**Your assignment:** Report all lines from the entries below in which "agent" appears.

**Material supplied:**
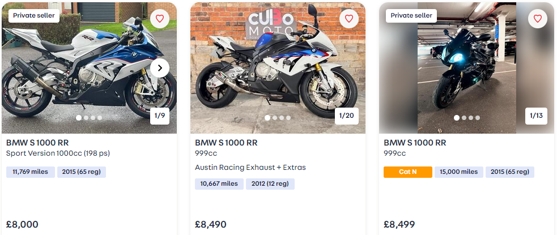This screenshot has width=557, height=235.
Task: Open BMW S 1000 RR Sport Version title
Action: [37, 143]

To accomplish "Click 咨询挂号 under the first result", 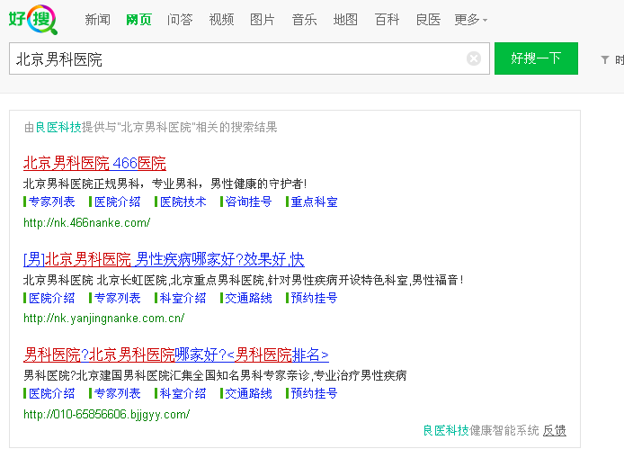I will click(247, 202).
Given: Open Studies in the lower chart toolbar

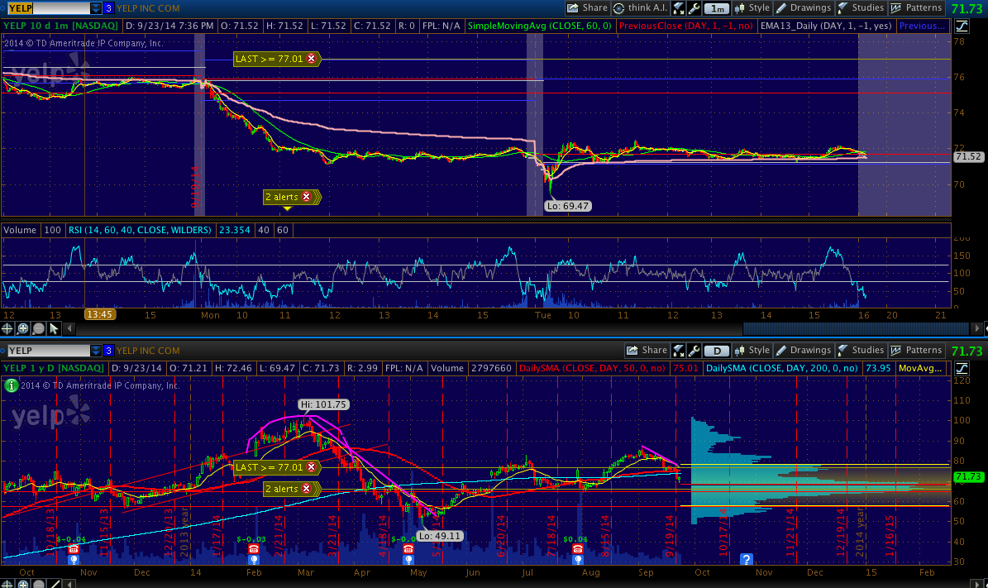Looking at the screenshot, I should click(x=860, y=351).
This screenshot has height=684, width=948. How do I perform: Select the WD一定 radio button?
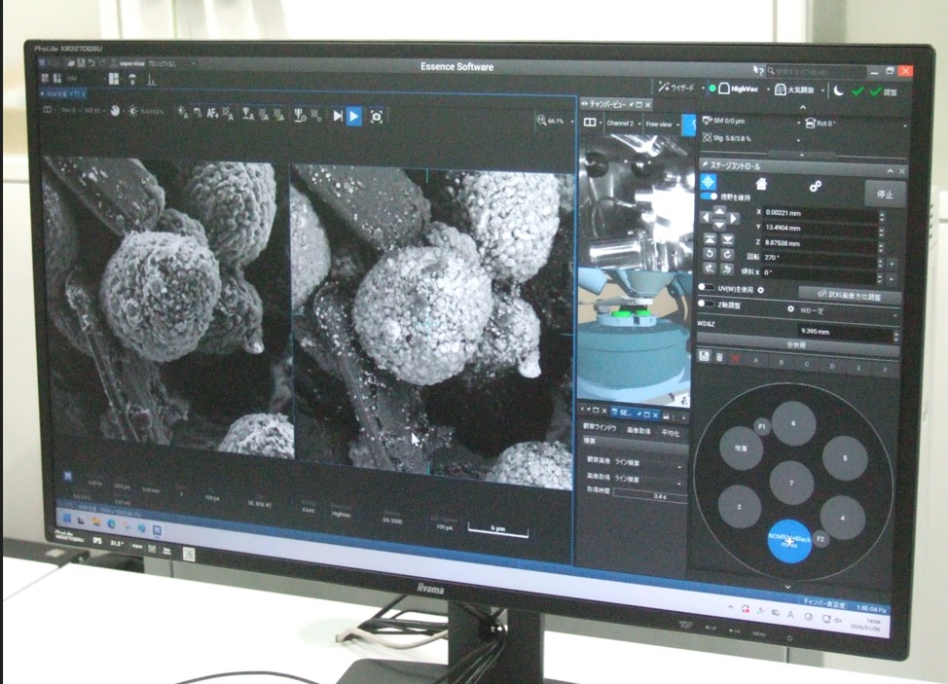(790, 309)
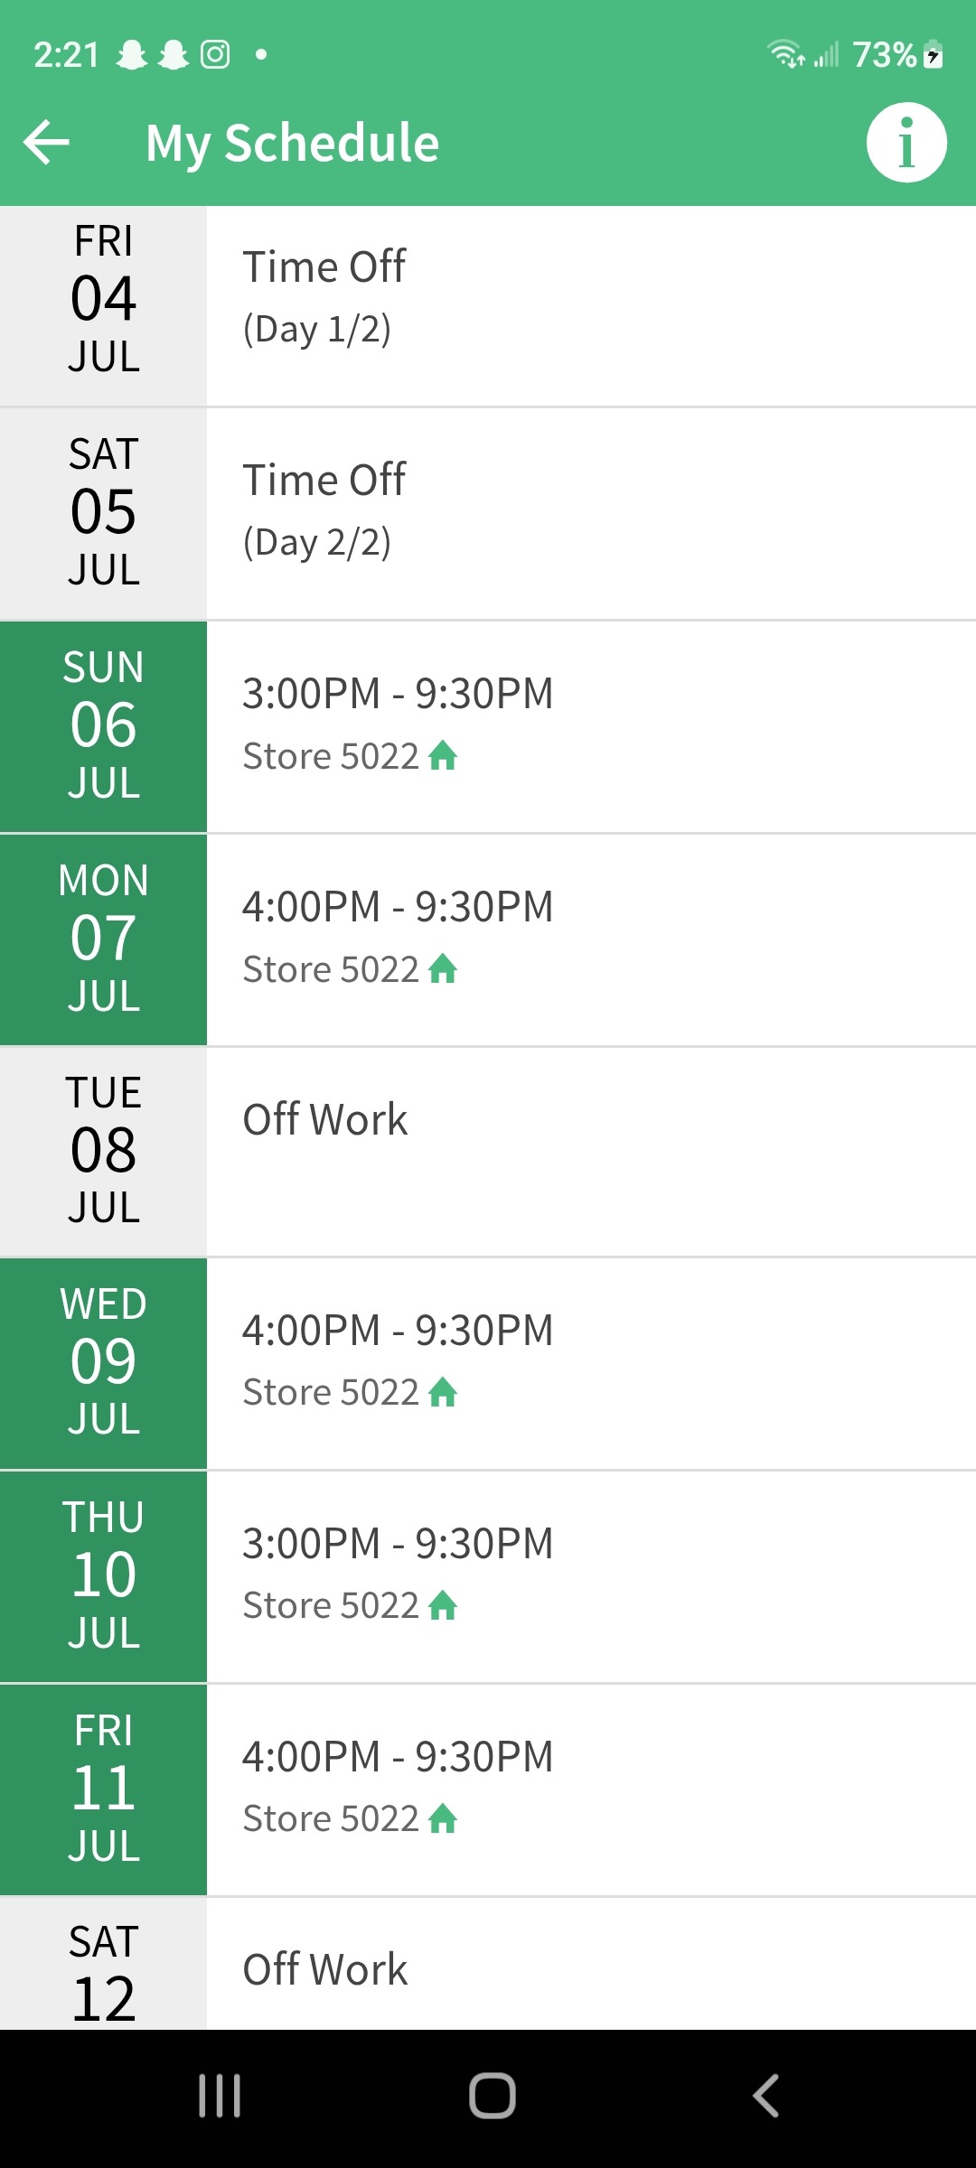Open Saturday 12 Off Work row
The width and height of the screenshot is (976, 2168).
(591, 1969)
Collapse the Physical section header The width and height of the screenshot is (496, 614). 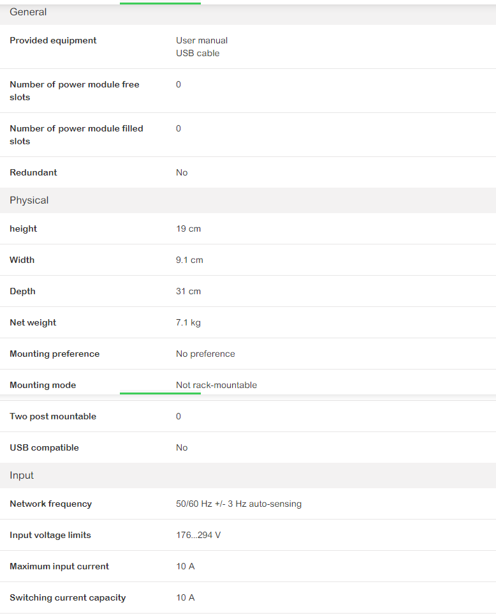point(248,200)
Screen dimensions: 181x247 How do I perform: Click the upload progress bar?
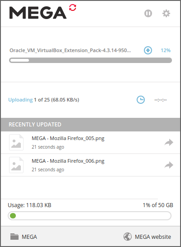click(x=91, y=60)
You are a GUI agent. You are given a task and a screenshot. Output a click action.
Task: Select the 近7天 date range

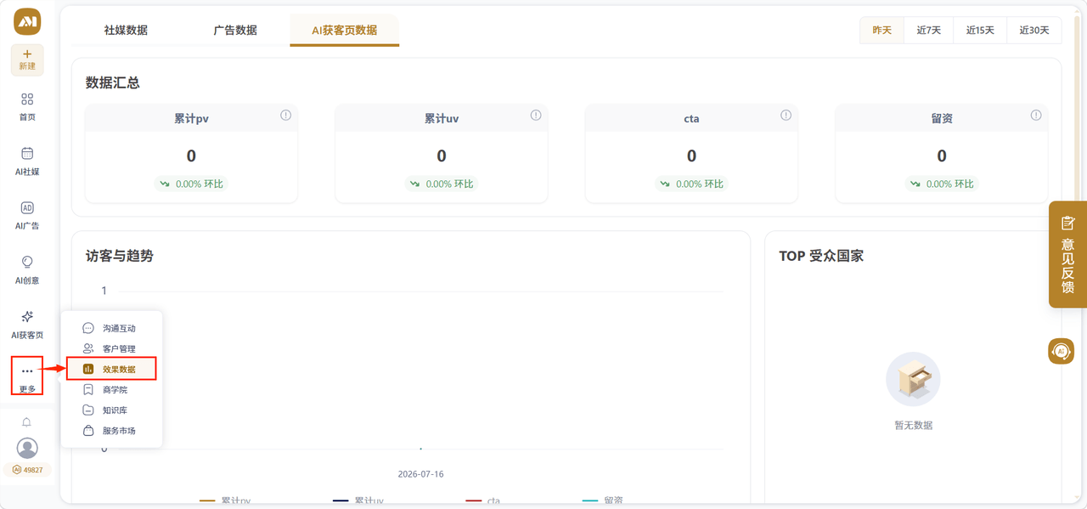tap(928, 30)
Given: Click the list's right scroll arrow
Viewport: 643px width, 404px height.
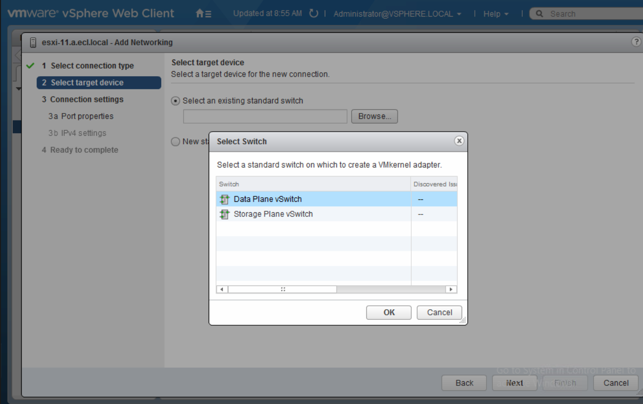Looking at the screenshot, I should (x=451, y=290).
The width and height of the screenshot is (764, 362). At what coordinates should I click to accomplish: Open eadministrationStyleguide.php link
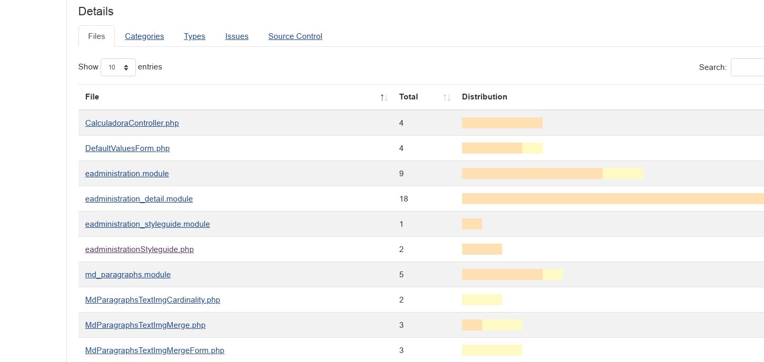[139, 249]
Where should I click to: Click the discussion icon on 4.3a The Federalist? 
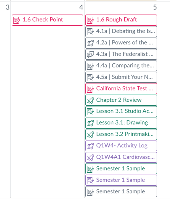coord(90,54)
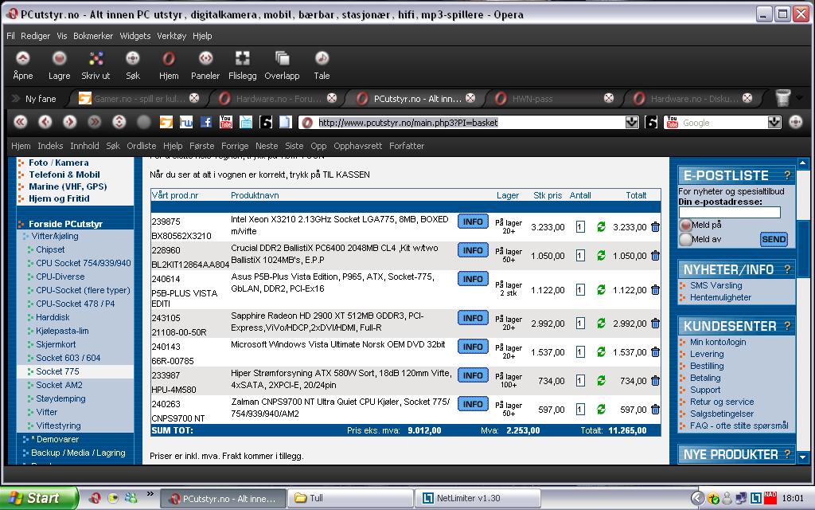
Task: Open the Bokmerker menu
Action: [x=93, y=36]
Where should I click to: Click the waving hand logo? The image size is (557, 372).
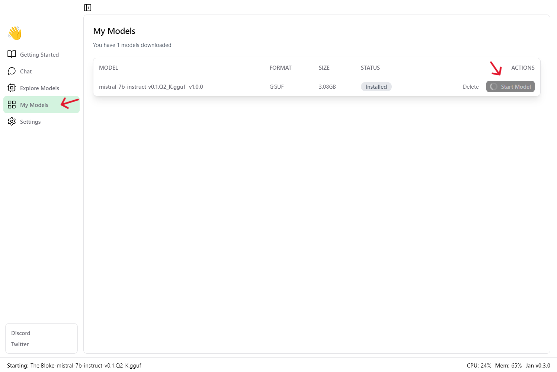(15, 33)
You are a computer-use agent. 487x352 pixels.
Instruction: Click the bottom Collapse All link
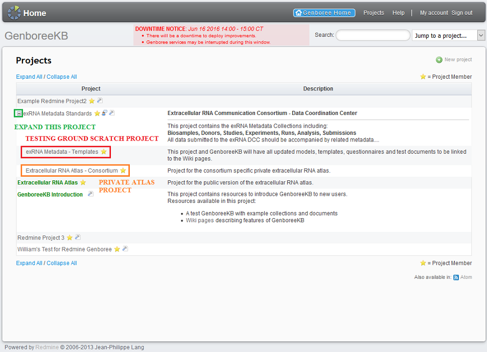[x=62, y=263]
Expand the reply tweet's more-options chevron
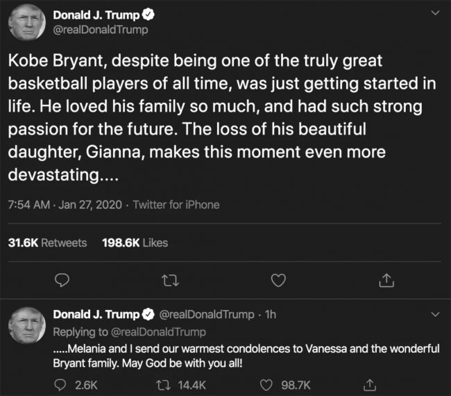Image resolution: width=451 pixels, height=396 pixels. point(434,314)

**Output of the exercise:**
You are a GUI agent. You are given a task and a screenshot. Output a click action.
You are a computer-use agent. 487x352 pixels.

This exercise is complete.